Do your part. #BeCyberSmart
Every year since 2003, to help keep the public informed on ways to protect themselves and their data online, October has been recognized as National Cybersecurity Awareness Month. As the tech world continues to grow, so does the magnitude of cyberattacks. To help you stay vigilant, here are some useful tips to follow to increase your cybersecurity.
Change passwords periodically and utilize passphrases
Many of us create passwords and never think to change them, or we use the same password for all of our accounts. This can make us vulnerable during data breaches. It is important to have variety in your passwords and change them periodically. The next time you create a password, use a short sentence (known as a passphrase) that will resonate with you, such as “IM!ssNYC149.” Incorporating special characters into passphrases adds to their complexity, ultimately making them harder to guess.
Hover over links
It’s easy to just aimlessly click on links we receive, not second-guessing where it may lead us. Next time, pause and hover over the link with your cursor, or tap and hold with your finger on a smartphone to ensure the destination it’s leading you to is valid and not an attempt to embed malware on your computer, phone, or tablet.
Get rid of files you don’t need
Keeping sensitive information on your computer for long periods is never a good idea.

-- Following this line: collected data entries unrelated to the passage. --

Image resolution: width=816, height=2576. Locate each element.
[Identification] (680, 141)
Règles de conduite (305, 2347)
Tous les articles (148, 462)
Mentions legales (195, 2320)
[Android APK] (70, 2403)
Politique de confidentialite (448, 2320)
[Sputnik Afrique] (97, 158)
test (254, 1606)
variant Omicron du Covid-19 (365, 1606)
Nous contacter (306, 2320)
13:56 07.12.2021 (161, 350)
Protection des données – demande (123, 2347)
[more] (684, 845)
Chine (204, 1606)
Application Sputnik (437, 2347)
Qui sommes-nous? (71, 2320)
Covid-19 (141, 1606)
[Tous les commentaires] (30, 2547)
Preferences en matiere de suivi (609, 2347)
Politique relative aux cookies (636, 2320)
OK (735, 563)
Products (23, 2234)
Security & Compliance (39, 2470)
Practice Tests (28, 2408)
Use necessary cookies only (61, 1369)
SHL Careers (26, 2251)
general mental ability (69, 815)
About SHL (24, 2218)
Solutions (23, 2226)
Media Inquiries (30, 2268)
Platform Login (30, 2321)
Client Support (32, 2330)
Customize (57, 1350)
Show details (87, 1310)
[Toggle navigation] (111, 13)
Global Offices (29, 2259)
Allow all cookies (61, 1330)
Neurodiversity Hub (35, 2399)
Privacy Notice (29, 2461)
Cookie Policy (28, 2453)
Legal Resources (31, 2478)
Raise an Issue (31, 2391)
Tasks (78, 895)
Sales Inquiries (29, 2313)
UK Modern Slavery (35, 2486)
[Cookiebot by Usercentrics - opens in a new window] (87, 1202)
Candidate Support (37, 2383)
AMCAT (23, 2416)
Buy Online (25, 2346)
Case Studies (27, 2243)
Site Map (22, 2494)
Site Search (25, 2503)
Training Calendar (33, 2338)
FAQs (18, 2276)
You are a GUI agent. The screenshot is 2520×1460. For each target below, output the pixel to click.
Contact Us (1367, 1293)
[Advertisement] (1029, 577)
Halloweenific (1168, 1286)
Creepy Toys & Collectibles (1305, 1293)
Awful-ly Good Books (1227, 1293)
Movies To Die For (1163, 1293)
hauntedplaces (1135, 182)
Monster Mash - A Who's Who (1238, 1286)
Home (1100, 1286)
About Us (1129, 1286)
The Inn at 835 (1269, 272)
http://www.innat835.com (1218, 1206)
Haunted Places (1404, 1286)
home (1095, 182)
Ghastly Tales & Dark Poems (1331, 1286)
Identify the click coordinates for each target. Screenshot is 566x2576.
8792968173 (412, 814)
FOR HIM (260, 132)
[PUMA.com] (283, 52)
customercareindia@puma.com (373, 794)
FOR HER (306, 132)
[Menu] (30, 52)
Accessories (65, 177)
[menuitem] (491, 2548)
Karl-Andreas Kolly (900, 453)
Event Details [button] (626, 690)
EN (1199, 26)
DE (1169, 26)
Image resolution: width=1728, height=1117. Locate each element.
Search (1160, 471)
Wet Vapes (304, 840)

After the information has served its purpose, delete it from your computer, or if you have it physically printed, bring it to your nearest shredder. Now if a hacker ever decides they wanted to steal your information, they’ll find themselves to be like sad kids in an empty candy store, considering all sensitive information will be gone.
Verify sender information
Protecting your data can be as simple as verifying an email you receive comes from a legitimate address. This means maybe googling the email address to locate its source. If you receive emails that look suspicious, BU community members can report it by forwarding them to firstname.lastname@example.org. Be sure to also periodically check out the BU Phish Bowl for an up-to-date list of the most common phishing emails.
Enable two-factor authentication
There’s nothing worse than getting hacked and not being able to do anything to protect your information. Installing a two-factor authentication app like Duo or enabling two-factor via text message verification will make it much harder for your accounts to be compromised.
Avoid opening attachments if you’re not expecting them
Curiosity can get the best of us when it comes to receiving emails or text messages with attachments. However, some of these attachments may have code embedded in them that allows cybercriminals to roam through your device in the background. Therefore, avoid any attachments with extension labels such as .exe, .scr, .vbs, .hta, .reg, or .bat.